(SOURCE INFORMATION)

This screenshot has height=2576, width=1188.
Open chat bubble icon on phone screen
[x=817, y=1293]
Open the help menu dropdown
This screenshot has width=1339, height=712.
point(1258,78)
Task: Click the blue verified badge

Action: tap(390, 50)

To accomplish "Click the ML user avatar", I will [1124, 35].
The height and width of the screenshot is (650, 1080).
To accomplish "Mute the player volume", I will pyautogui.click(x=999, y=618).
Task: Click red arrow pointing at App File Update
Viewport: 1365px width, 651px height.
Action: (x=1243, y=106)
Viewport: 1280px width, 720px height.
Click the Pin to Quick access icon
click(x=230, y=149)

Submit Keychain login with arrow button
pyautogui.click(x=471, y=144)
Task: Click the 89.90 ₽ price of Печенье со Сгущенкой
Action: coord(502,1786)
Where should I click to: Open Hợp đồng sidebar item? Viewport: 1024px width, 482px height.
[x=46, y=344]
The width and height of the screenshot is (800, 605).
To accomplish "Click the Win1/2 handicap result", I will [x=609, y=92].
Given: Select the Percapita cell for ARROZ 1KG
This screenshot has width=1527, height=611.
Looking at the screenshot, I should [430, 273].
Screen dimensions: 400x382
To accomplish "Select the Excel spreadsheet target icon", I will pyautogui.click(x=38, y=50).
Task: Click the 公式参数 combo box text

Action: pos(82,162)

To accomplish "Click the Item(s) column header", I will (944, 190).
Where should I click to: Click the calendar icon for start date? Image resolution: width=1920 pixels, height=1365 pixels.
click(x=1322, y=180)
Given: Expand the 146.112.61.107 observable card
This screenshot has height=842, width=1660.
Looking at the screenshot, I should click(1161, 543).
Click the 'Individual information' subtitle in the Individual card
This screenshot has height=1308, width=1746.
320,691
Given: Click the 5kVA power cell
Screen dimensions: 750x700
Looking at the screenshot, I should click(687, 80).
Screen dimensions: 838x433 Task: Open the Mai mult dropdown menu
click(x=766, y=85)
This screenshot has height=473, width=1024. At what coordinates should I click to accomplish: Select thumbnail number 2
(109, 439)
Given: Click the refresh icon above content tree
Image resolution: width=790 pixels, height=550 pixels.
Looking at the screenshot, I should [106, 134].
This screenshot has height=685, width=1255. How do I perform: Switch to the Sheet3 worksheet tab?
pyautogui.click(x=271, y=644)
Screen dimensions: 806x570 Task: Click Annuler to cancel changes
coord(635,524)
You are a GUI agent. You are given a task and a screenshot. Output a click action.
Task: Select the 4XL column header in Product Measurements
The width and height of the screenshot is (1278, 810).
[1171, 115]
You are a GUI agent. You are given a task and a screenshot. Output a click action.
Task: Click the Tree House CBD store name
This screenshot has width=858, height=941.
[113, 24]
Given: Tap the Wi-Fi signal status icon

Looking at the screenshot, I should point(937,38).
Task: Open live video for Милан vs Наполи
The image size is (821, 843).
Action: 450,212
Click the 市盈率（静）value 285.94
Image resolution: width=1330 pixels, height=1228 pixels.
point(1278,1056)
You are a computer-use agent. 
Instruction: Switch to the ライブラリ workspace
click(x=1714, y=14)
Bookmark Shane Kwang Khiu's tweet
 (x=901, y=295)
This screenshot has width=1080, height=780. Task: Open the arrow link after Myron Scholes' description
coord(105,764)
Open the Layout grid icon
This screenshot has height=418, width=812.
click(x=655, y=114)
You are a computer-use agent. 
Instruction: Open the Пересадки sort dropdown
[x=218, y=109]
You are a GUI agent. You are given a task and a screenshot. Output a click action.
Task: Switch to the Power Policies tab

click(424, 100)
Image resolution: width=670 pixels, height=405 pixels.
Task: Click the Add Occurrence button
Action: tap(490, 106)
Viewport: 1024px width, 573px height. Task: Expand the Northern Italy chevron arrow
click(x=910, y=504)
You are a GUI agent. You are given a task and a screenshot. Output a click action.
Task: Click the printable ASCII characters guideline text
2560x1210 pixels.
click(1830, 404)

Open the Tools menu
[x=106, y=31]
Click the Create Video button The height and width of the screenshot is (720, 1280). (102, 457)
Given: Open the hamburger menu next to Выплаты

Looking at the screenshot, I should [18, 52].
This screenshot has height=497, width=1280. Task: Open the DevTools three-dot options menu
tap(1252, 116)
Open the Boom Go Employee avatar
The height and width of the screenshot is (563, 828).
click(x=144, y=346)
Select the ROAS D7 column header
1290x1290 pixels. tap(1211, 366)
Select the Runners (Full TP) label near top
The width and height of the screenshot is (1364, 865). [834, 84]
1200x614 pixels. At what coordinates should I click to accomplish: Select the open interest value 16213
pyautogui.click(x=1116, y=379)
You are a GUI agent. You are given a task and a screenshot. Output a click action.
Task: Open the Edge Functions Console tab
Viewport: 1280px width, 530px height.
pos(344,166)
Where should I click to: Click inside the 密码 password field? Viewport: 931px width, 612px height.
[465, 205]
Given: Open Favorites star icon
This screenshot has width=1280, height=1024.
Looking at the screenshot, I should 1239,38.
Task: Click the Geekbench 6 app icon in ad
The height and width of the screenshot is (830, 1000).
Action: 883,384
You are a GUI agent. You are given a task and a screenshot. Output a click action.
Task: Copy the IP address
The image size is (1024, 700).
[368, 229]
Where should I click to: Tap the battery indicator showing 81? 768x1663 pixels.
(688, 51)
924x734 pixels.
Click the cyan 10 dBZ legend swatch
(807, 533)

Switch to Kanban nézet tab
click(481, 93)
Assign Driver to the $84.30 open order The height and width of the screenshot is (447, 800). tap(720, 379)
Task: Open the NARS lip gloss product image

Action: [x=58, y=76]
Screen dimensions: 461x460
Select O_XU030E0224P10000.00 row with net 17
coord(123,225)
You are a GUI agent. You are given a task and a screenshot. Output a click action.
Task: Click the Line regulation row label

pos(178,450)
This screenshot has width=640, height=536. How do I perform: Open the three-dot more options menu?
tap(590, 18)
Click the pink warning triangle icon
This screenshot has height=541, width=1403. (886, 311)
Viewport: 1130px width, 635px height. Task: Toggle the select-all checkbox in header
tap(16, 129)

(End SOURCE INFORMATION)

ASSIGNED TASK —
Copy each line exactly, beginning at the one with "The image size is (1024, 700)." and stopping after the last line of the entries. Include nothing else.

WORKED SOLUTION —
The image size is (1024, 700).
[368, 229]
Where should I click to: Tap the battery indicator showing 81? 768x1663 pixels.
(688, 51)
924x734 pixels.
Click the cyan 10 dBZ legend swatch
(807, 533)

Switch to Kanban nézet tab
click(481, 93)
Assign Driver to the $84.30 open order The height and width of the screenshot is (447, 800). tap(720, 379)
Task: Open the NARS lip gloss product image

Action: [x=58, y=76]
Screen dimensions: 461x460
Select O_XU030E0224P10000.00 row with net 17
coord(123,225)
You are a GUI agent. You are given a task and a screenshot. Output a click action.
Task: Click the Line regulation row label

pos(178,450)
This screenshot has width=640, height=536. How do I perform: Open the three-dot more options menu?
tap(590, 18)
Click the pink warning triangle icon
This screenshot has height=541, width=1403. (886, 311)
Viewport: 1130px width, 635px height. Task: Toggle the select-all checkbox in header
tap(16, 129)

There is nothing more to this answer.